Matrix Metalloprotease Inhibition Negatively Affects Signaling Required for Muscle Regeneration Post‐traumatic Injury

Matrix metalloproteases (MMPs) are required for extracellular matrix turnover. We previously reported that an unfavorable ratio develops between MMPs and their inhibitors in response to traumatic muscle injury. The MMP inhibitor Batimastat (BB94) improves recovery in dystrophic muscle. We hypothesized that BB94 would promote favorable MMP and myogenic signaling, expediting functional recovery post‐injury. Injury was induced by applying a steel probe (−79ºC) to the tibialis anterior (TA) for 10s. Mice were injected with BB94 or Placebo post‐injury.
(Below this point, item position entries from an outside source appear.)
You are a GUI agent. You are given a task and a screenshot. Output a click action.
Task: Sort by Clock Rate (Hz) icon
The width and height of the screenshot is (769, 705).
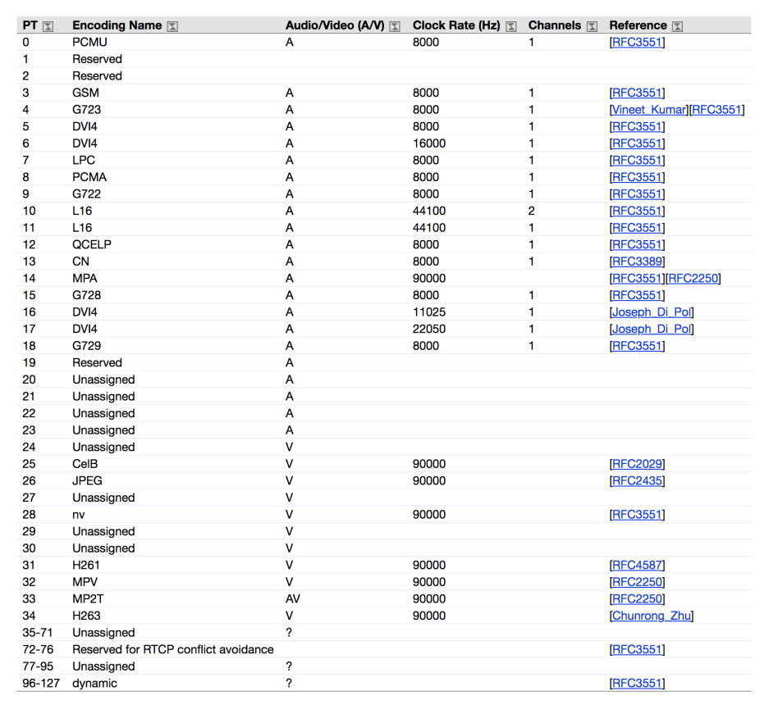[512, 26]
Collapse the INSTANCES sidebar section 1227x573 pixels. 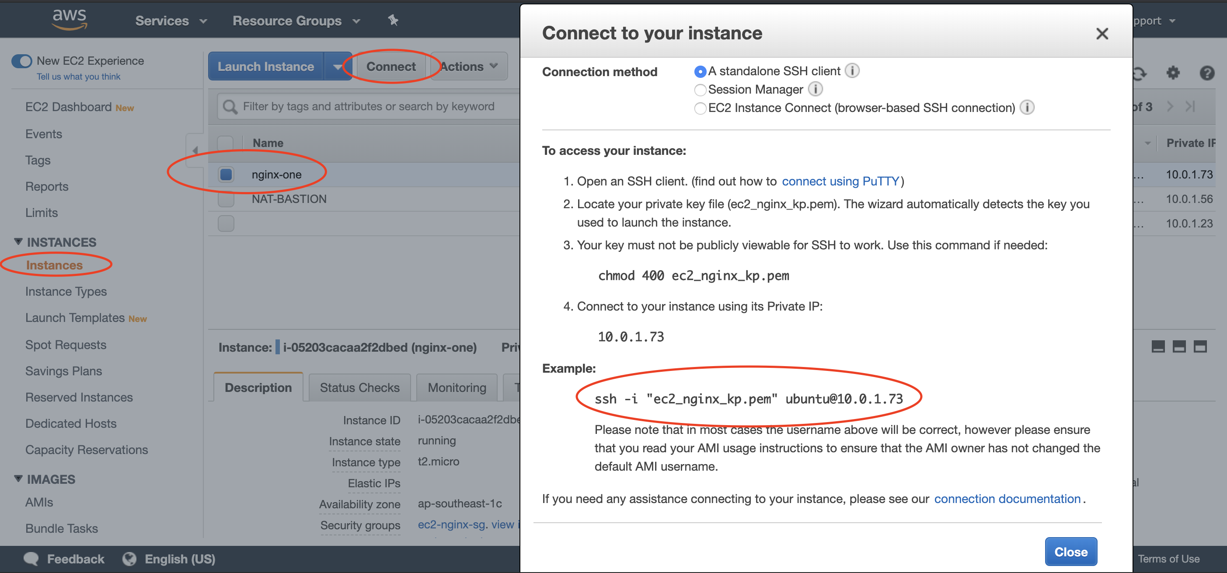19,242
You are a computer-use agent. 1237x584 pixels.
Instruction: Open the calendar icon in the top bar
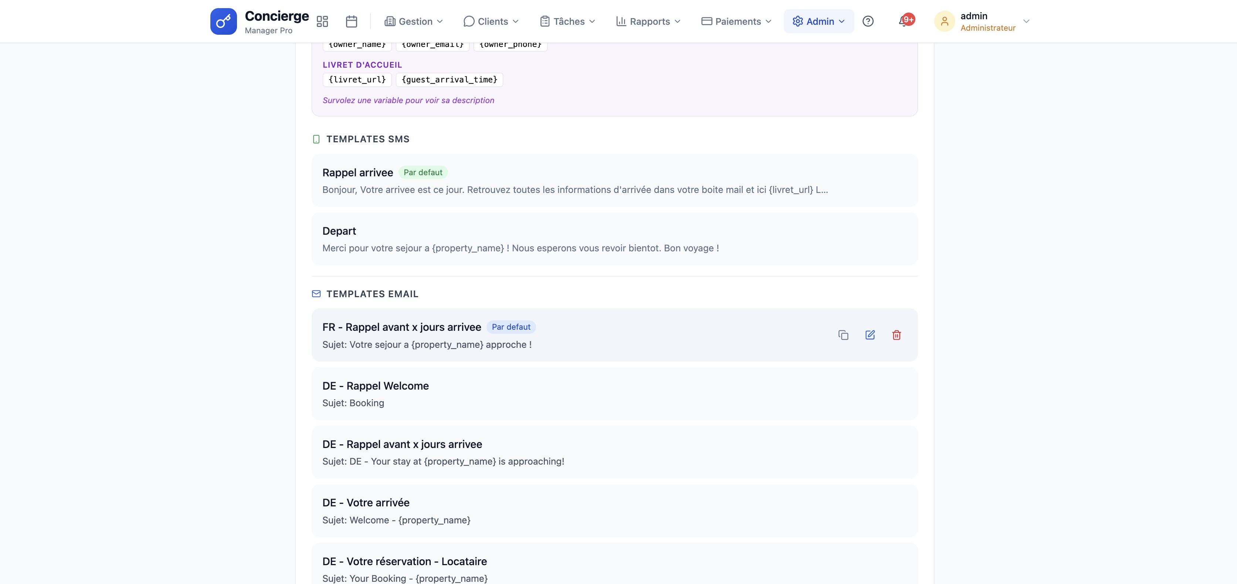(352, 21)
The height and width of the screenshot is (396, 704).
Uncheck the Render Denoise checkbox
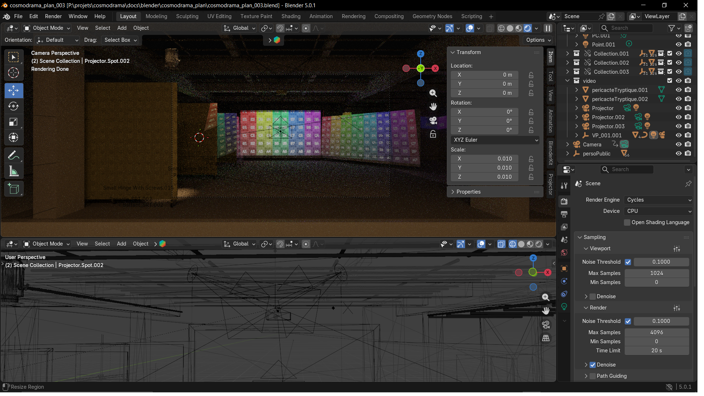point(592,365)
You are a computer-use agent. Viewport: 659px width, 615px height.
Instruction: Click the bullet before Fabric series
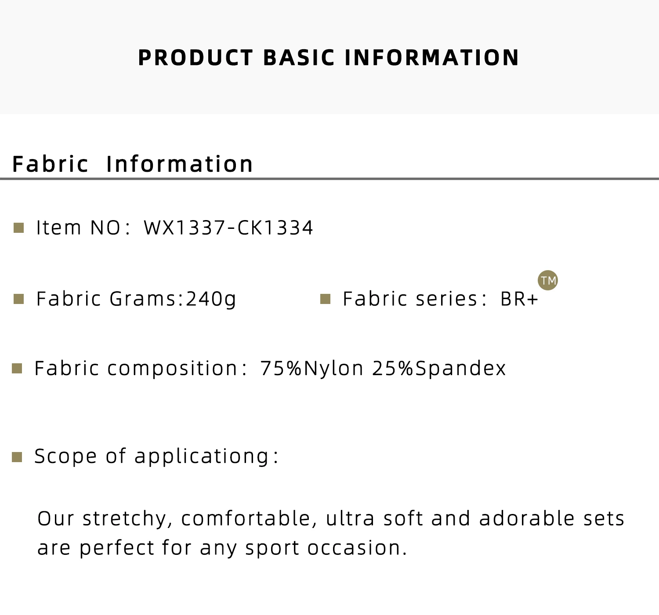(x=325, y=299)
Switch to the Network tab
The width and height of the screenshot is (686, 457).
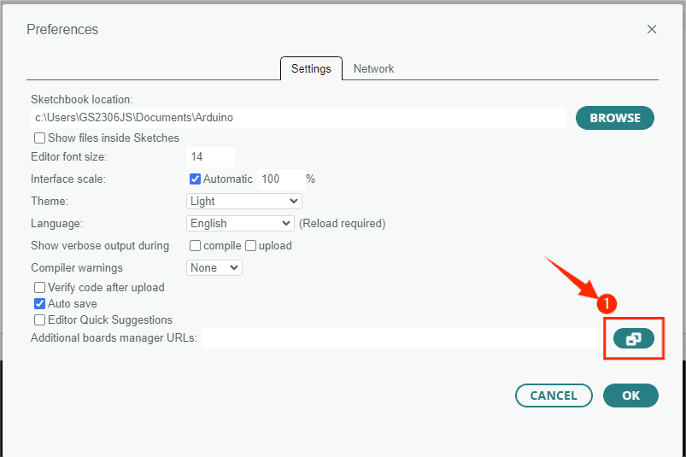tap(373, 68)
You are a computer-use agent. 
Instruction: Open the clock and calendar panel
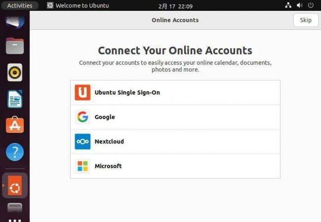(175, 6)
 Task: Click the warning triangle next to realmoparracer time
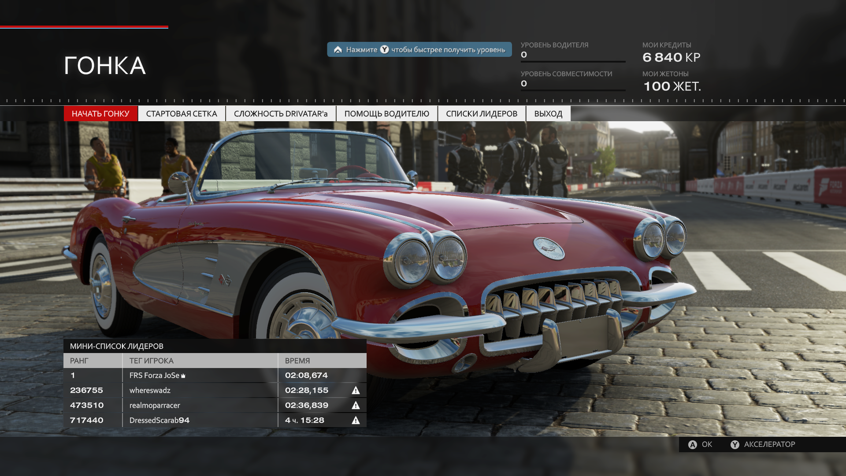coord(356,405)
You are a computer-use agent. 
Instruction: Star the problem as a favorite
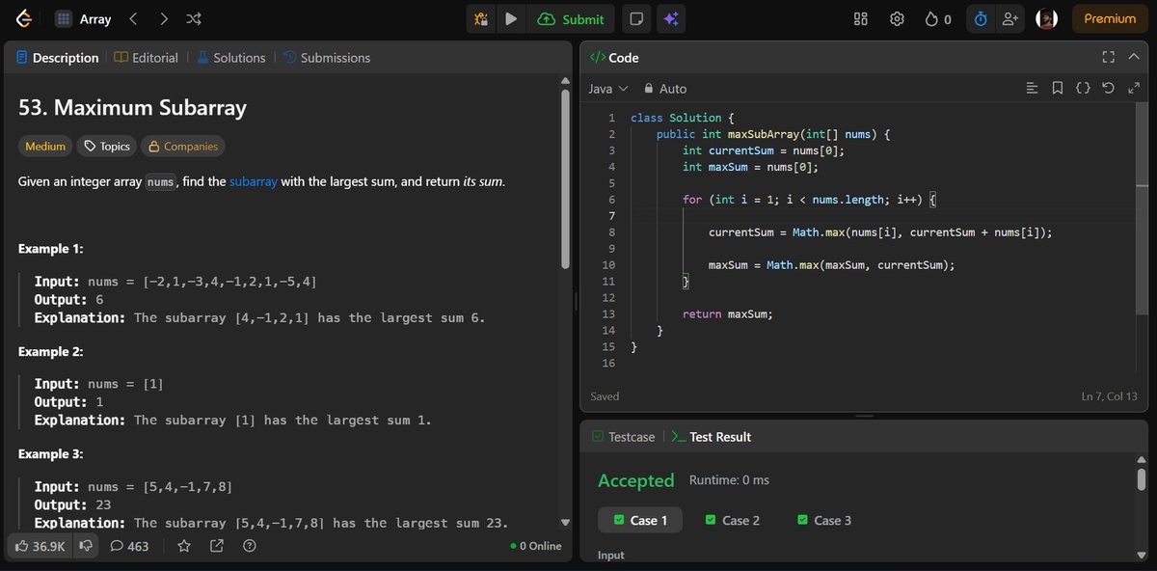coord(183,546)
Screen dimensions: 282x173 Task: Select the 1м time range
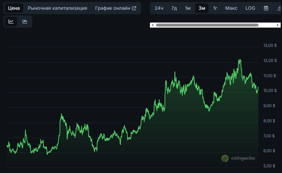pyautogui.click(x=188, y=8)
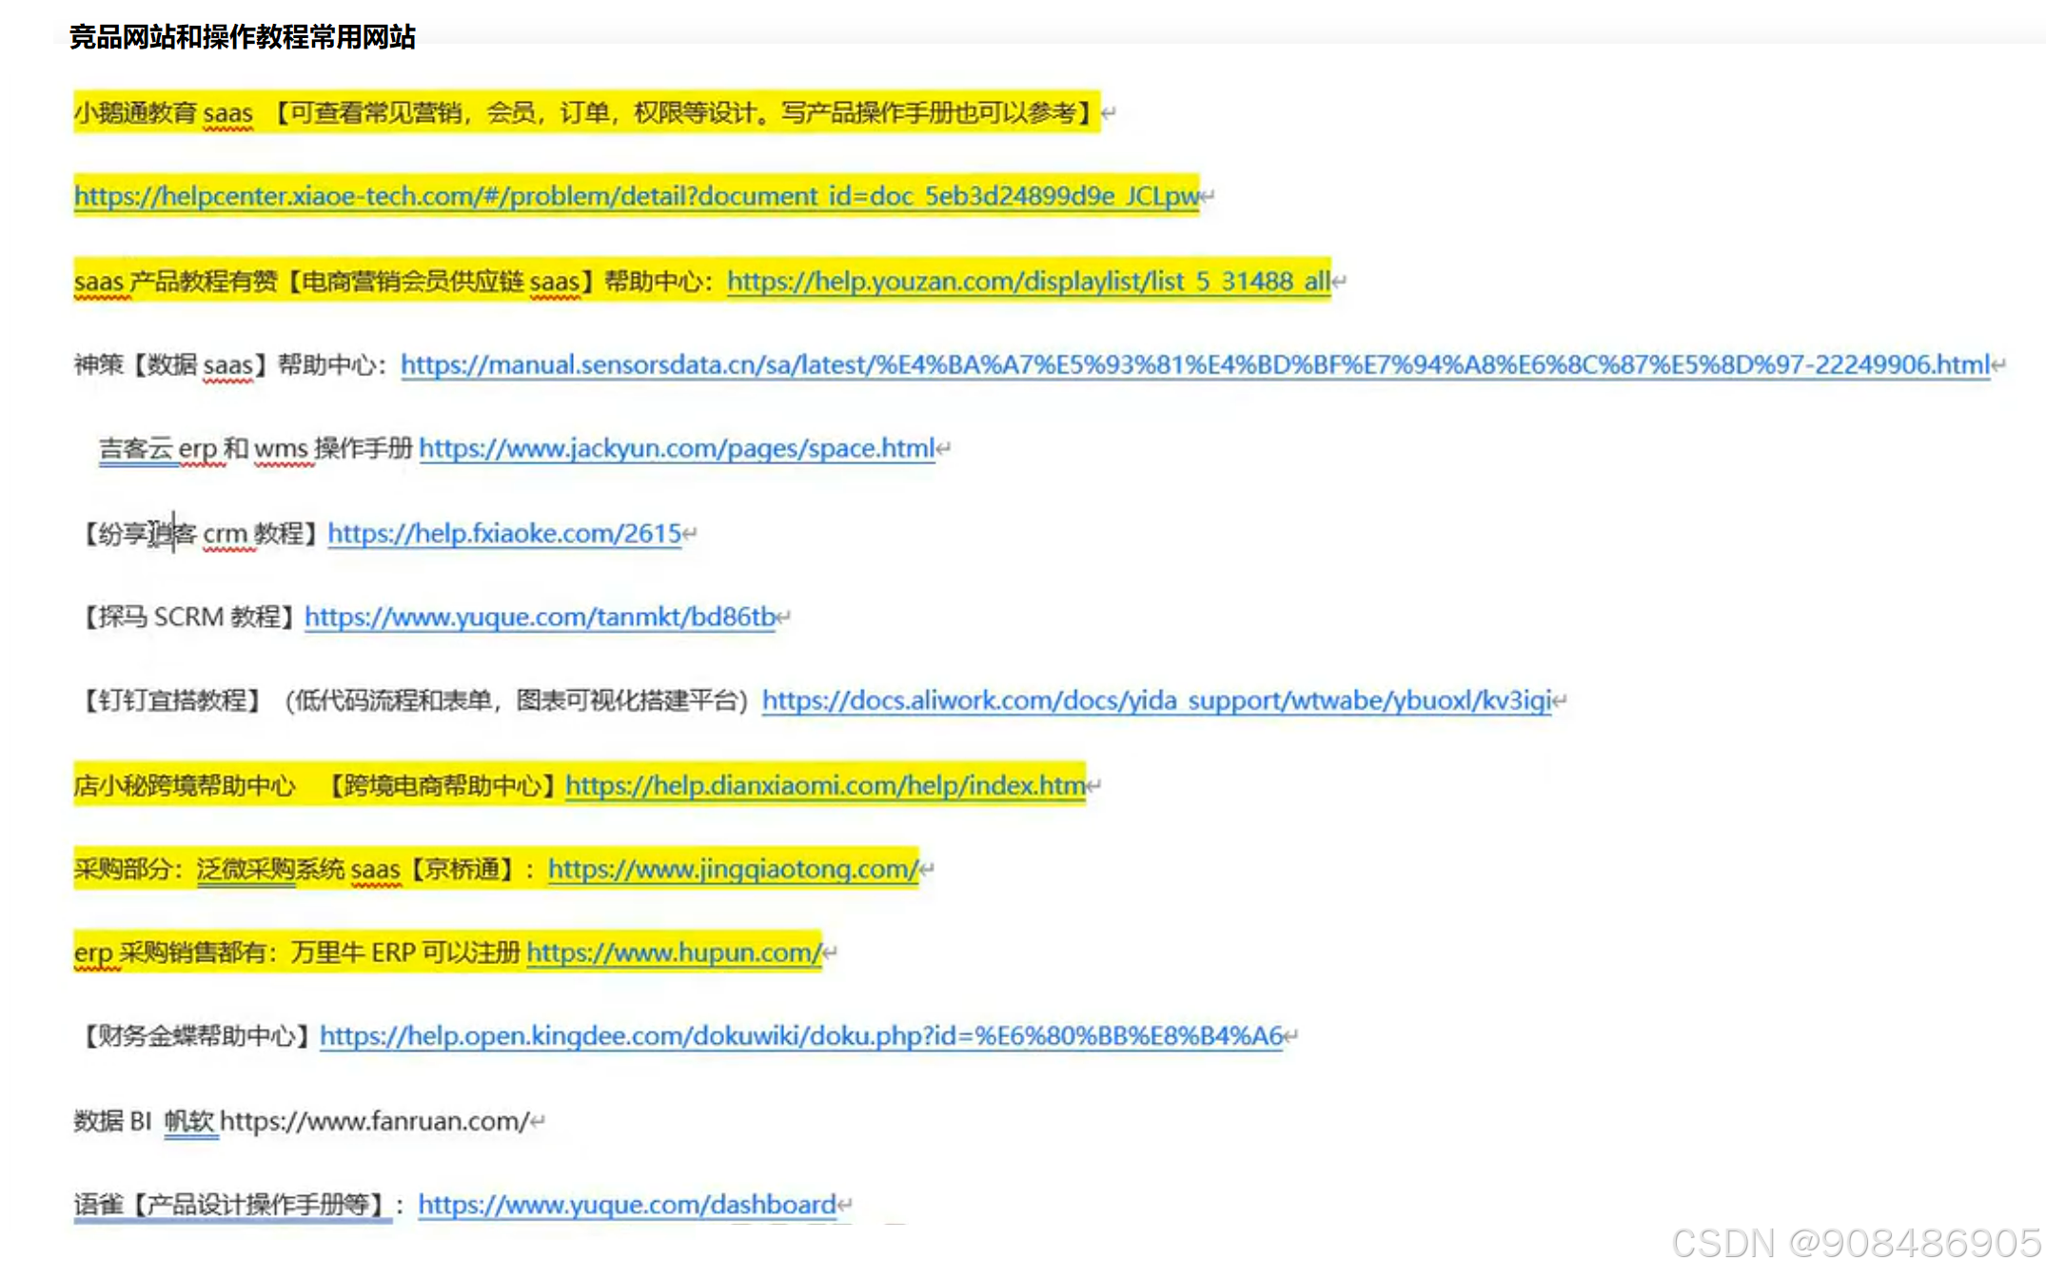Open the jingqiaotong.com link
The width and height of the screenshot is (2046, 1278).
point(733,869)
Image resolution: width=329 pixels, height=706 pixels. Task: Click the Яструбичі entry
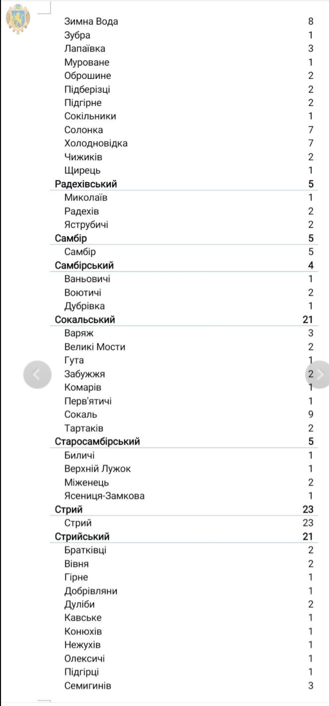coord(86,225)
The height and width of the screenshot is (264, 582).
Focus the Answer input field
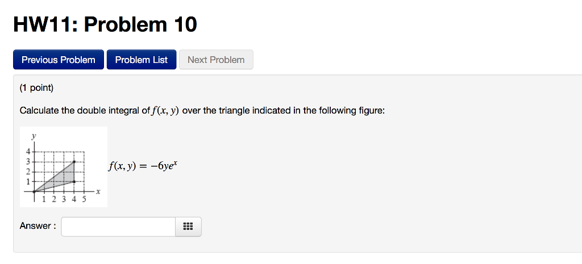tap(118, 227)
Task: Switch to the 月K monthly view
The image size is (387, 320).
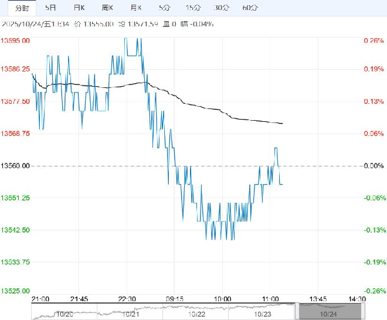Action: click(136, 8)
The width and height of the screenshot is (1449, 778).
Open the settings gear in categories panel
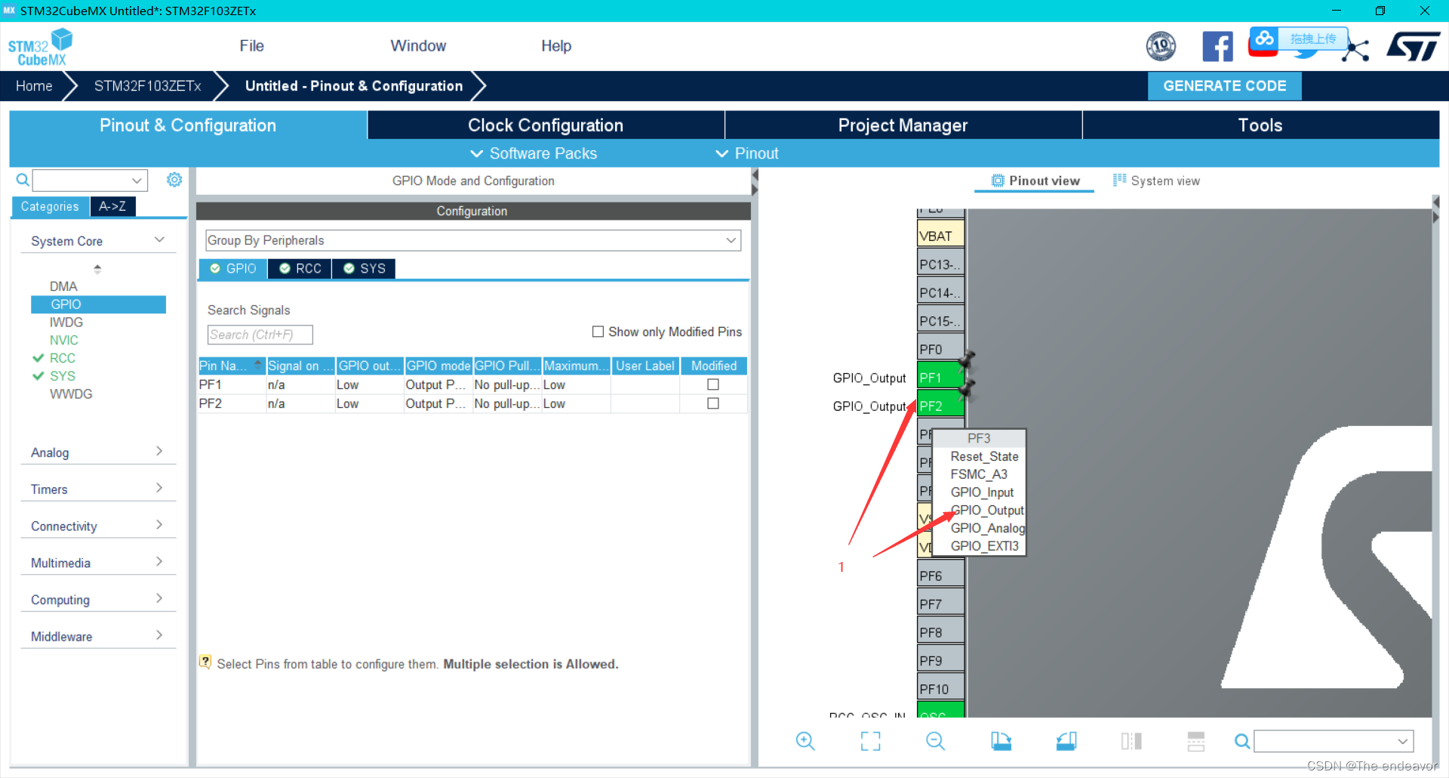[x=174, y=180]
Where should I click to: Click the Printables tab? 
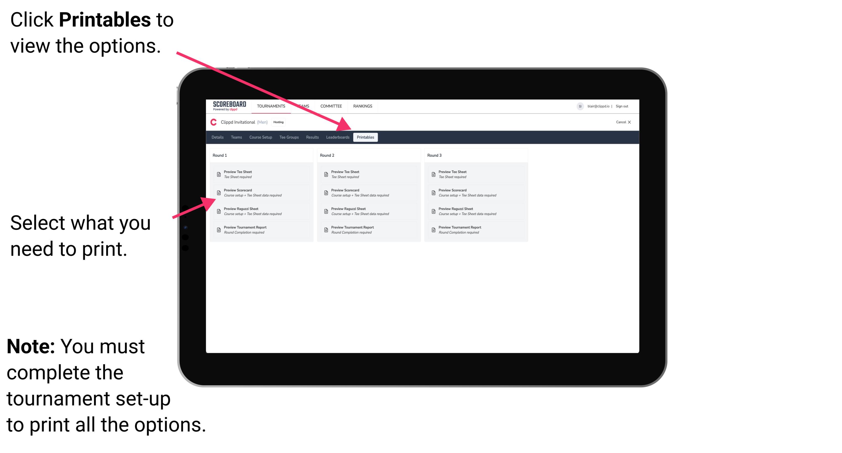pos(365,137)
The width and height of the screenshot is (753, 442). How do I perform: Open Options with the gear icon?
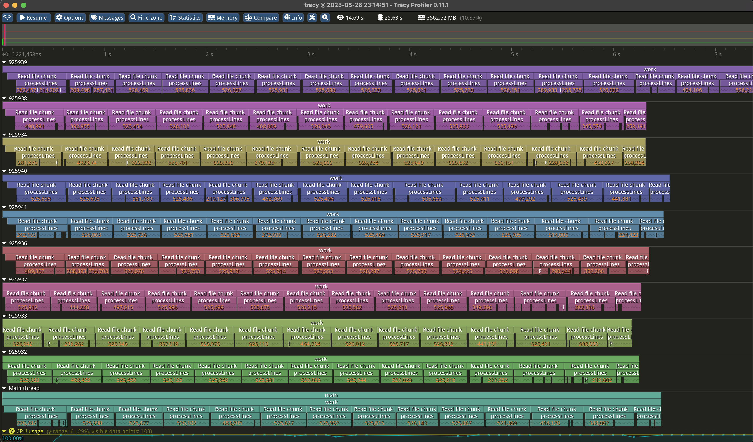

TA muscles were collected after muscle function testing 48h, 5d, 10d, 18d and 30d post‐injury. In BB‐94 treated mice, protein levels of active MT‐1(−71.4%), MMP‐2 (−77.9%), MMP‐3 (−63.8%) and MMP‐9 (−86.8%) decreased (p<0.05) post‐injury compared to Placebo mice. There were no differences in TA strength loss or recovery between BB‐94 and Placebo mice (strength loss: 63.5%). mRNA for myogenic and satellite cell activation factors (Myf5, Myf6, mCadherin, SCA‐1, Notch‐1) increased in injured muscle by 2.6‐ to 4.5‐fold in Placebo mice (p<0.05), but not in BB‐94 mice. MyoD was 3.5‐fold lower in BB‐94 mice. Despite decreased MMP activity, BB‐94 did not improve functional recovery. This might be explained by the changes in myogenic gene expression. MMP‐inhibition immediately post‐injury may impair signaling required for regeneration.